Soil organisms can be divided into six groups: bacteria, fungi, protozoa, nematodes, arthropods and earthworms. Most are too small to see with the naked eye, but some larger ones like ants, termites and earthworms are easily recognized. These larger soil organisms are also important “ecosystem engineers” that assist the initial organic matter breakdown that allows other, smaller species to thrive. Their general abundance is strongly affected by temperature and moisture levels in the soil. They are best assessed in mid-spring, after considerable soil warming, and in mid-fall during moist, but not excessively wet, conditions. Just take a full spade of soil from the surface layer and sift through it looking for bugs and worms. If the soil is teeming with life, this suggests that the soil is healthy. If few invertebrates are observed, the soil may be a poor environment for soil life, and organic matter processing is probably low. Earthworms are often used as an indicator species of soil biological activity (see Table 23.1). The most common worm types, such as the garden worm and red worm, live in the surface layer when soils are warm and moist, and they feed on organic materials in the soil. The long nightcrawlers dig near-vertical holes that extend well into the subsoil, but they feed on residue at the surface. Look for the worms themselves as well as their casts (on the surface, for nightcrawlers), and holes are evidence of their presence (Figure 23.2), which are typically greatly enhanced in no-till systems. If you dig out a square foot of soil and find 10 worms, the soil has a lot of earthworm activity. After soaking rains, many worms will come to the surface as the channels and burrows become saturated. 
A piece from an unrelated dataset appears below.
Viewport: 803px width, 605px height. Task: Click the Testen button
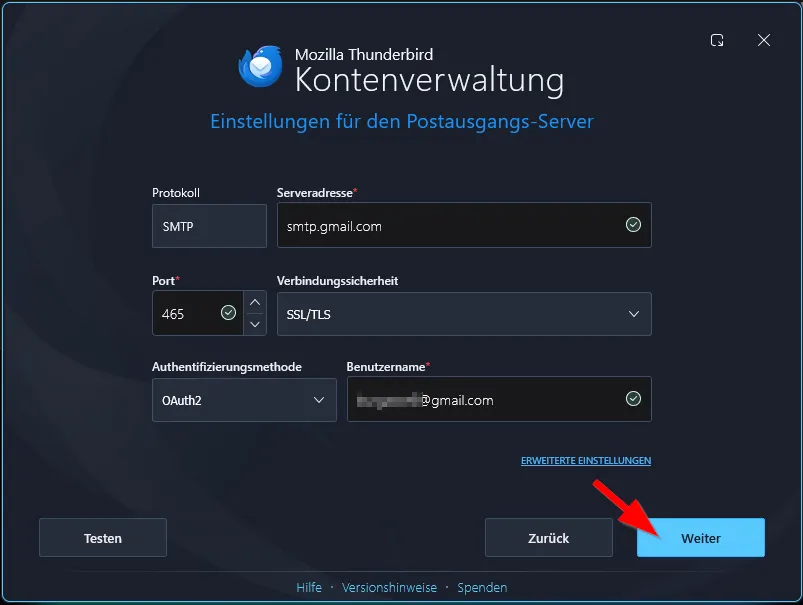(x=103, y=538)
With a little more effort, nematodes, arthropods and earthworms can be removed from a soil sample and observed. Since these soil organisms like their environment to be cool, dark and moist, they will crawl away when you add heat and light. With a simple desk lamp shining on soil in an inverted cut-off plastic soda bottle with a small piece of screen at the bottom (what was the lower part of the bottle top) to keep the soil from falling through (called a Berlese funnel), you will see the organisms escape down the funnel, where they can be captured on an alcohol-soaked paper towel (the alcohol keeps them from escaping). Descriptions of how to make and use a Berlese funnel are readily available on the internet.
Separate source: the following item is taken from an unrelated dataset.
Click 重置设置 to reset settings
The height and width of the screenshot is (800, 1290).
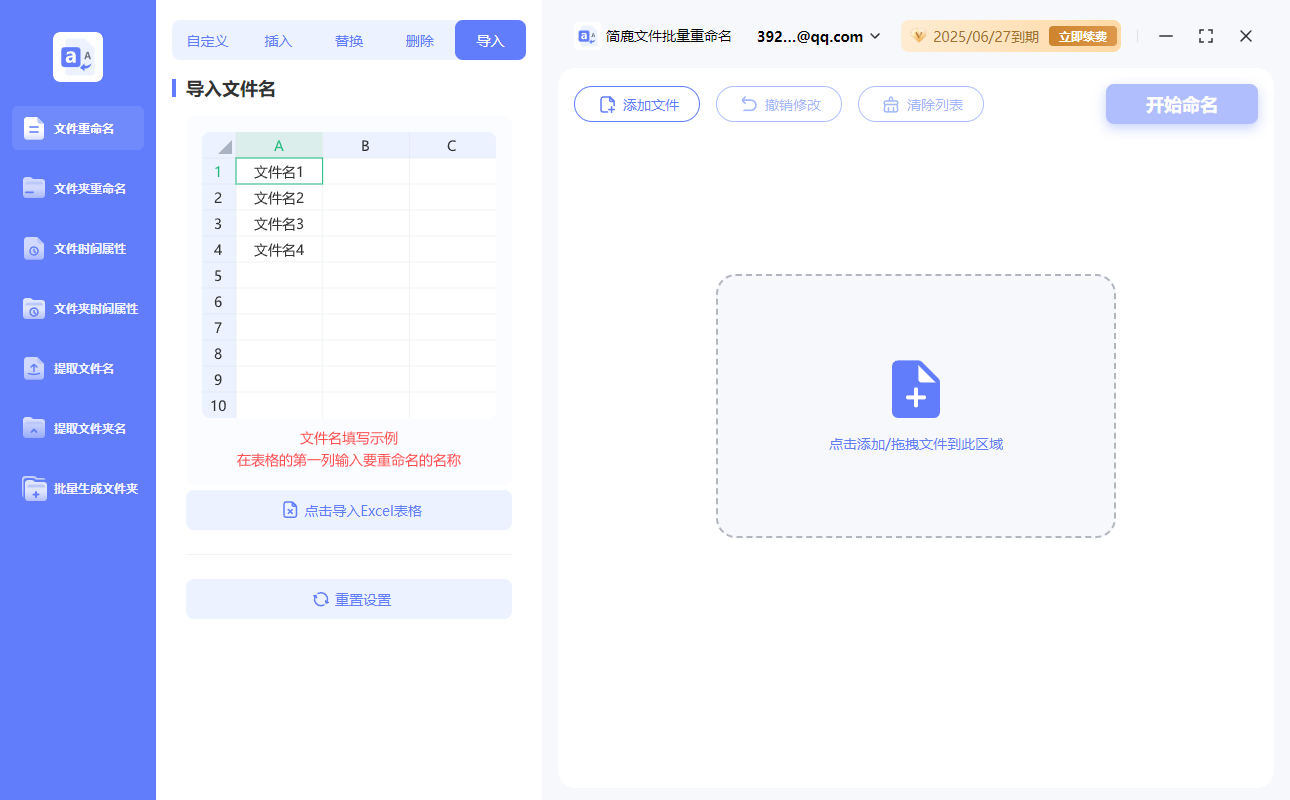[348, 599]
Root development can be evaluated by digging anytime after the crop has entered its rapid growth phase. Have the roots properly branched, and are they extending in all directions to their fullest potential for the particular crop? Do they show many fine laterals and mycorrhizal fungal filaments (Figure 23.3), and will they hold on to the aggregates when you try to shake them off? Look for obvious signs of problems: short stubby roots, abrupt changes in direction when hitting hard layers, signs of rot or other diseases (dark-colored roots, lesions; fewer fine roots). Make sure to dig deep enough to get a full picture of the rooting environment because many times there is a hardpan present. 

General crop performance as affected by soil health is most obvious during extreme conditions. During prolonged wet periods, poor soils remain saturated for an extended time, and lack of aeration stunts crop growth. Leaf yellowing indicates loss of available nitrogen by denitrification. This may even happen with high-quality soils if the rainfall is excessive, but it is certainly aggravated by poor soil conditions. Dense, no-till soil may also show greater effects. 

Watch also for the onset of drought stress—leaf curling or sagging (depending on the crop type)—and for stunted crop growth during dry periods. Crops on soils that are in good health generally have delayed signs of drought stress. But with poor soils they may show problems when heavy rainfall, causing soil settling after tillage, is followed by a long drying period. Soils may temporarily hardset and stop crop growth altogether under these circumstances. 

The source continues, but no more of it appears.